= Nyai Gede Pinateh =

Merchant in Java

Nyai Gede Pinateh (fl. circa 1450–1500) was a prominent Muslim-Chinese merchant in Java.

Born Shishi Daniangzi (施氏大娘子), she was the eldest daughter of a prominent Muslim-Chinese chieftain and business elite, Shi Jinqing. He was appointed by the Ming Dynasty during the Yongle era as the Pacification Commissioner in Palembang for his meritorious service in assisting Admiral Zheng He in suppressing the notorious pirate, Chen Zuyi. In Java, she was known by the locals as Nyai Gede Pinateh.

She was the foster mother of Sunan Giri, of the Wali Songo.

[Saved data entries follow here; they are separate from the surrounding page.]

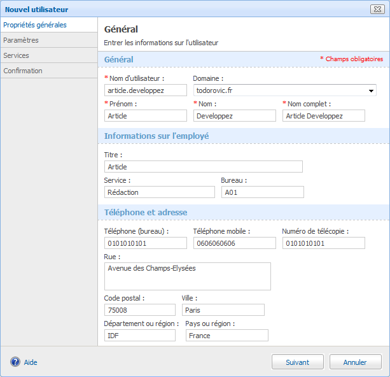
Task: Go to the Confirmation step
Action: 23,71
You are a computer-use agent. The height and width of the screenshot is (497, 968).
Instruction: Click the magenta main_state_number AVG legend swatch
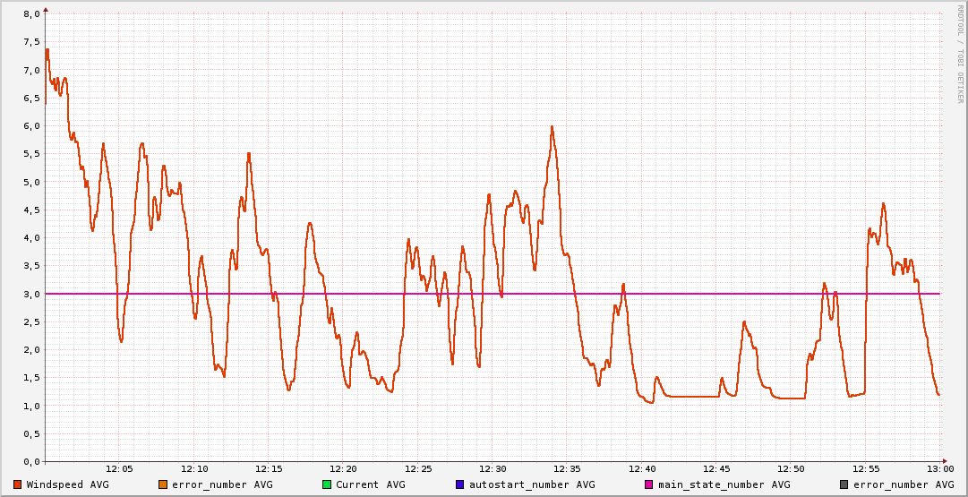tap(649, 484)
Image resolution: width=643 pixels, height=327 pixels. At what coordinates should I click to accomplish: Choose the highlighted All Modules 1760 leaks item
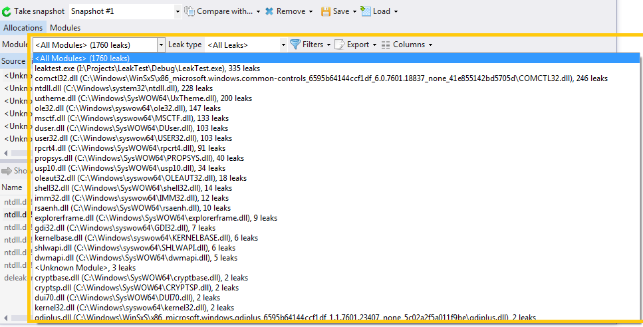(82, 58)
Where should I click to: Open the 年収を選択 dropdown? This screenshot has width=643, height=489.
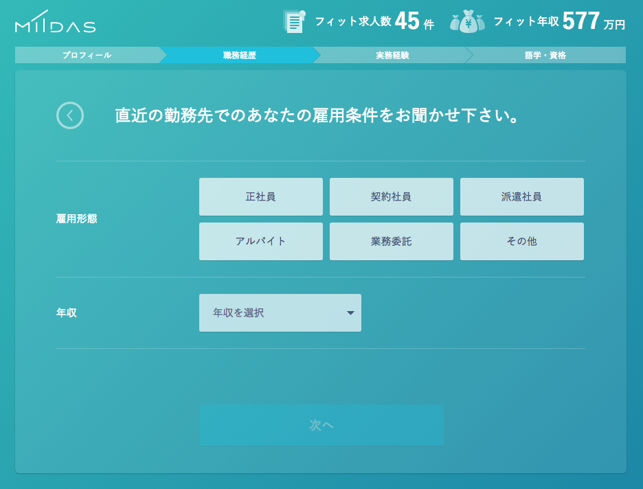pyautogui.click(x=280, y=313)
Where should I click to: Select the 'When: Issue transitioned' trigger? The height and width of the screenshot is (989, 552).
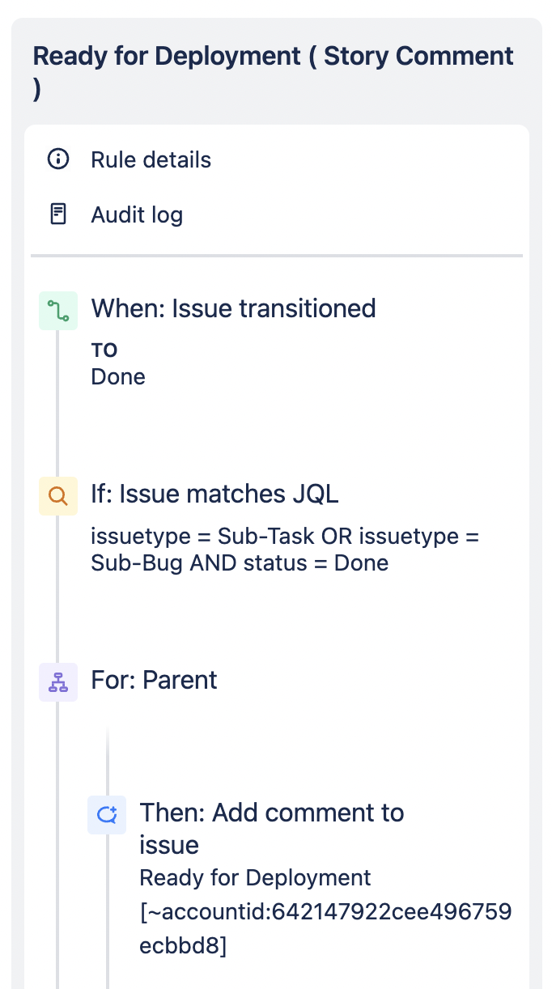(233, 308)
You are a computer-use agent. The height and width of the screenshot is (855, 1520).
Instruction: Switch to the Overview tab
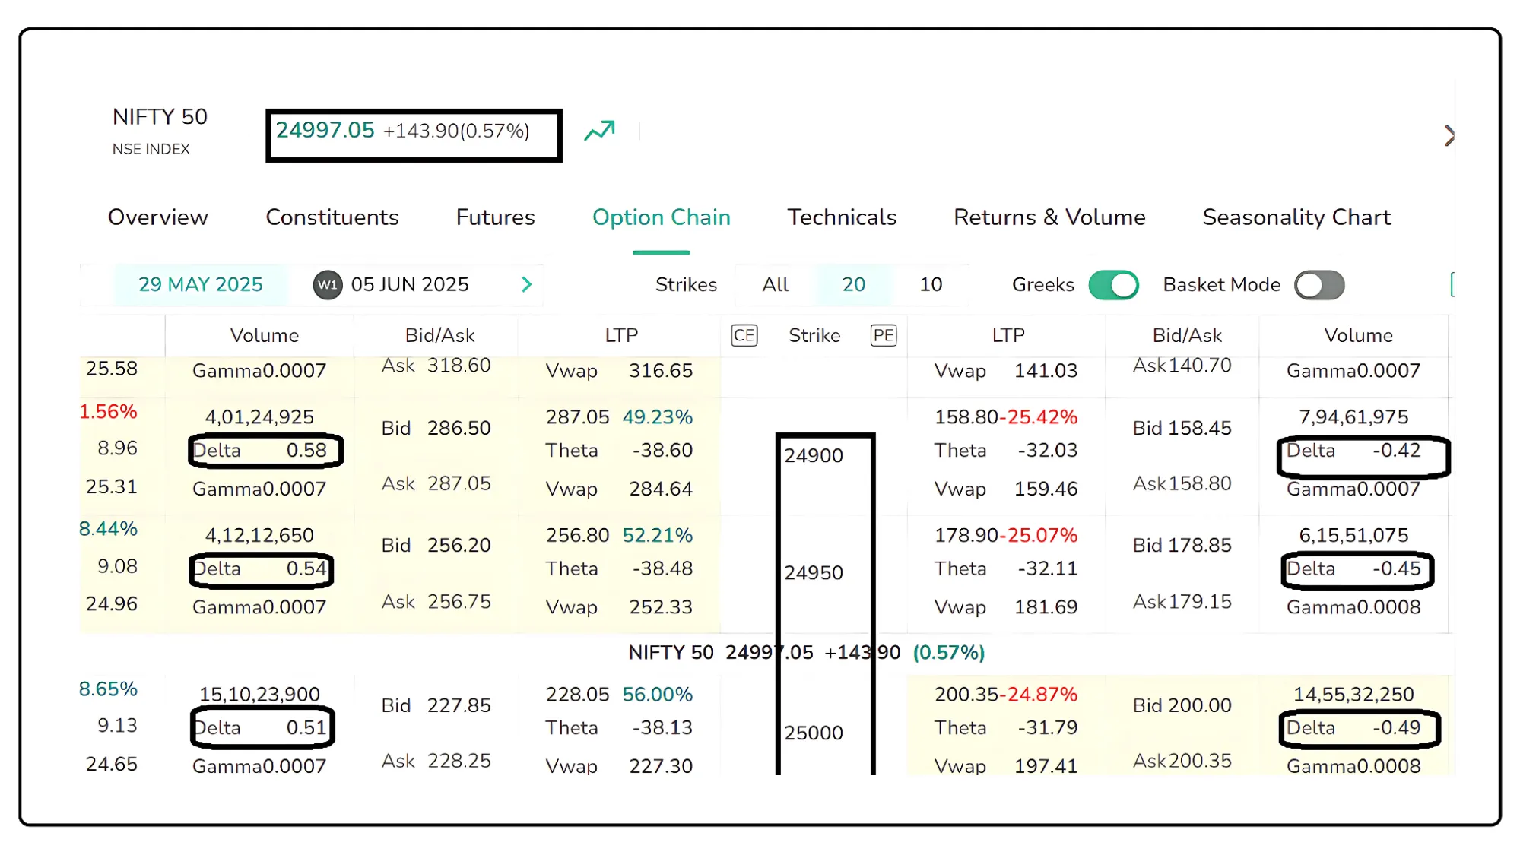[x=158, y=217]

During this period, maritime Southeast Asia was known for the prominent role of women in commerce. Among common households, however, trade was generally conducted on a small scale as part of domestic economic activities and was regarded as a woman's responsibility. Large-scale commercial enterprises were typically controlled by royal courts and foreign merchants. Nyai Gede Pinatih was an exception, as she managed a large-scale mercantile enterprise, an uncommon achievement for a Javanese woman of the period. She also served as the shahbandar (harbour master) of Gresik and dispatched merchant vessels to trade with Bali, the Maluku Islands, and Cambodia.